Your objective » Nothing but the lines from the one that contains "Given: Set font size slider to Biggest tick" through the end of the listing should appear, set down exactly.

*** Given records Section Begins ***

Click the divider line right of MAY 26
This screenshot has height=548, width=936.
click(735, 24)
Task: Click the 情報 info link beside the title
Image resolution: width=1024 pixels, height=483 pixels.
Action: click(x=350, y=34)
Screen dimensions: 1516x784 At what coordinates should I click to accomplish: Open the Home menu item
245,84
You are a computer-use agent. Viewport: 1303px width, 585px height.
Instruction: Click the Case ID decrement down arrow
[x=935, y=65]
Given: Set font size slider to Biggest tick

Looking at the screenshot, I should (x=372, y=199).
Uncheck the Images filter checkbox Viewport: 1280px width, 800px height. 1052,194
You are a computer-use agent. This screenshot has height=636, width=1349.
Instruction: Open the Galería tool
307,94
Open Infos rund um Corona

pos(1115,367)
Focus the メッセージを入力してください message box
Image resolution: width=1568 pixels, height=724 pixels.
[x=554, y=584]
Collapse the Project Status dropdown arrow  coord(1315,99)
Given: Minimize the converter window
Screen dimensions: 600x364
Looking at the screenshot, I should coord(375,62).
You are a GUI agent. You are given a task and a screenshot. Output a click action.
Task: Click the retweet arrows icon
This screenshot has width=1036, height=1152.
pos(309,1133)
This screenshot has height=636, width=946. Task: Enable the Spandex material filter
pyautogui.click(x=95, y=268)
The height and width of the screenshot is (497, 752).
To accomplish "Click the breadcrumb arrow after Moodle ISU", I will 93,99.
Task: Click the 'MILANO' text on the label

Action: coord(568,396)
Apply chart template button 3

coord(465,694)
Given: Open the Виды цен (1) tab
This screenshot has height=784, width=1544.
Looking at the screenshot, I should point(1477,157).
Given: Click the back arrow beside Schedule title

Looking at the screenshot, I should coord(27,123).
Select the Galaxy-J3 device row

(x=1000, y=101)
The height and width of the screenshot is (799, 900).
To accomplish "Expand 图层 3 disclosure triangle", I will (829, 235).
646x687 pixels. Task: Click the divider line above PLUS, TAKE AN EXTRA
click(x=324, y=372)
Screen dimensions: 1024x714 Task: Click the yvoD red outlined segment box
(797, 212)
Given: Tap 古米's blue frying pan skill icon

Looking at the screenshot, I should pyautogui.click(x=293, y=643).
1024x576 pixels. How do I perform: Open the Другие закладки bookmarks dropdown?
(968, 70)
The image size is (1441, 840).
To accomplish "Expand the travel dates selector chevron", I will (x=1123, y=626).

*** Given records Section Ends ***

Result of the exercise »
Given: Set font size slider to Biggest tick

Looking at the screenshot, I should (x=372, y=199).
Uncheck the Images filter checkbox Viewport: 1280px width, 800px height. 1052,194
You are a computer-use agent. This screenshot has height=636, width=1349.
Instruction: Open the Galería tool
307,94
Open Infos rund um Corona

pos(1115,367)
Focus the メッセージを入力してください message box
Image resolution: width=1568 pixels, height=724 pixels.
[x=554, y=584]
Collapse the Project Status dropdown arrow  coord(1315,99)
Given: Minimize the converter window
Screen dimensions: 600x364
Looking at the screenshot, I should coord(375,62).
You are a GUI agent. You are given a task and a screenshot. Output a click action.
Task: Click the retweet arrows icon
This screenshot has width=1036, height=1152.
pos(309,1133)
This screenshot has height=636, width=946. Task: Enable the Spandex material filter
pyautogui.click(x=95, y=268)
The height and width of the screenshot is (497, 752).
To accomplish "Click the breadcrumb arrow after Moodle ISU", I will 93,99.
Task: Click the 'MILANO' text on the label

Action: coord(568,396)
Apply chart template button 3

coord(465,694)
Given: Open the Виды цен (1) tab
This screenshot has height=784, width=1544.
Looking at the screenshot, I should point(1477,157).
Given: Click the back arrow beside Schedule title

Looking at the screenshot, I should coord(27,123).
Select the Galaxy-J3 device row

(x=1000, y=101)
The height and width of the screenshot is (799, 900).
To accomplish "Expand 图层 3 disclosure triangle", I will (829, 235).
646x687 pixels. Task: Click the divider line above PLUS, TAKE AN EXTRA
click(x=324, y=372)
Screen dimensions: 1024x714 Task: Click the yvoD red outlined segment box
(797, 212)
Given: Tap 古米's blue frying pan skill icon

Looking at the screenshot, I should pyautogui.click(x=293, y=643).
1024x576 pixels. How do I perform: Open the Другие закладки bookmarks dropdown?
(968, 70)
The image size is (1441, 840).
To accomplish "Expand the travel dates selector chevron", I will (x=1123, y=626).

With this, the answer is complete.